12.2 You can use the right as specified in clause 13.1 by contacting the person specified in clause 15 hereof.
12.3 The Companies reserve the right to refuse to perform according to Your request, whether in whole or in part, if the Companies have reasonable and lawful reason such as such performance will cause unreasonable burden to the Companies, is impracticable, is illegal or the use of such right by You will or may affect other person’s rights or freedom or in the event that the Companies have a legal authority to collect Your Personal Data without your consent.
13. Privacy Notice or Privacy Policy of other Websites or Applications
In the event that You use the Companies’ websites or applications and You clicks any link shown on such websites or applications to enter into other websites or applications, whether such other websites or applications belong to the Companies or not, You agree to read and comply with the Privacy Notice or Privacy Policy of such other websites or applications, and the Companies will not be responsible for any contents or data protection standards to protect the Personal Data of such other websites or applications. Moreover, if You give Your Personal Data to the owners of other websites or applications, You acknowledge and understand that the Companies arenot relevant to processing of Your Personal Data by the owners of such other websites or applications.

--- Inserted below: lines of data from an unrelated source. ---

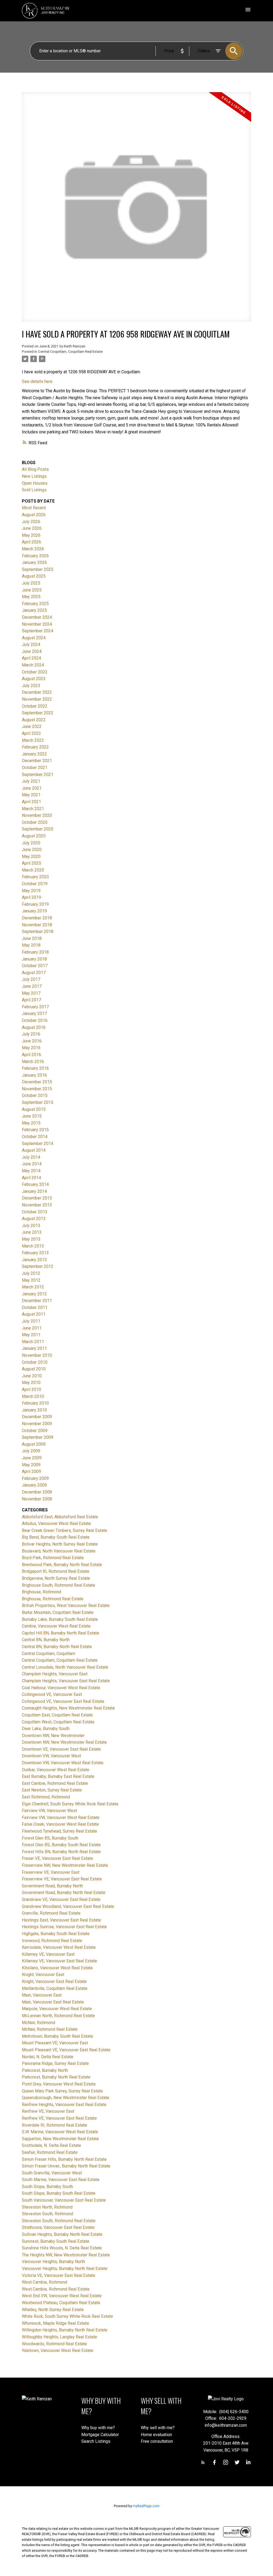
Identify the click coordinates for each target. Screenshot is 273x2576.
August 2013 (34, 1218)
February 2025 (35, 603)
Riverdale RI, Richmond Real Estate (54, 2125)
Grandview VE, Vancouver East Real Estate (61, 1899)
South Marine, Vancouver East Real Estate (60, 2179)
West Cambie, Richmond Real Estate (56, 2289)
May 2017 (31, 993)
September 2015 (37, 1102)
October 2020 (34, 822)
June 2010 (32, 1375)
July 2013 (31, 1225)
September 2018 (37, 931)
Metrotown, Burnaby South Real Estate (57, 2036)
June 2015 (32, 1116)
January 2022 (34, 753)
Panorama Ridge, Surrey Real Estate (55, 2063)
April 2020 (31, 863)
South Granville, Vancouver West (52, 2172)
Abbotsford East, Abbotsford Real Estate (60, 1516)
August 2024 (34, 637)
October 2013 (34, 1211)
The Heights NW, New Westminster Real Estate (66, 2254)
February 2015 (35, 1129)
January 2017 (34, 1013)
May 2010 (31, 1382)
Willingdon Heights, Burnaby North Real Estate (64, 2329)
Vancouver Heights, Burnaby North (53, 2261)
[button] (203, 2462)
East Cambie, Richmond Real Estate (55, 1783)
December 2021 (37, 760)
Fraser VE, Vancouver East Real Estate (57, 1858)
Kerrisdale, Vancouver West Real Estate (59, 1947)
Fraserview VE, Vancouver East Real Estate (62, 1878)
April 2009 (31, 1471)
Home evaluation (156, 2434)
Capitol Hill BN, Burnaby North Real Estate (60, 1633)
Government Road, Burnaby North (52, 1885)
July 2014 (31, 1157)
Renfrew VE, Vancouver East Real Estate (59, 2118)
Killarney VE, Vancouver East (48, 1954)
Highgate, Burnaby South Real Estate (56, 1933)
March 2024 (33, 665)
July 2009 (31, 1450)
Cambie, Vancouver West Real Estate (56, 1626)
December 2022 (37, 692)
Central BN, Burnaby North (46, 1639)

14. Details of Data Controller and Personal Data Protection Officer
You can contact the data controller and/or personal data protection officer of the Companies through the following channels:
Helpdesk HC
Telephone: 02-078-5858, E-mail: helpdesk.hc@oishigroup.com
PDPA Contact Center
Tel: 02-975-5566 or email: pdpa_info@oishigroup.com
15. Revision of Personal Data Protection Notice
In the event that there is any revision to this Notice, the Companies will make an announcement via the Companies’ website or application, or other communication channels of the Companies and the new Notice will be effective on the date of such announcement.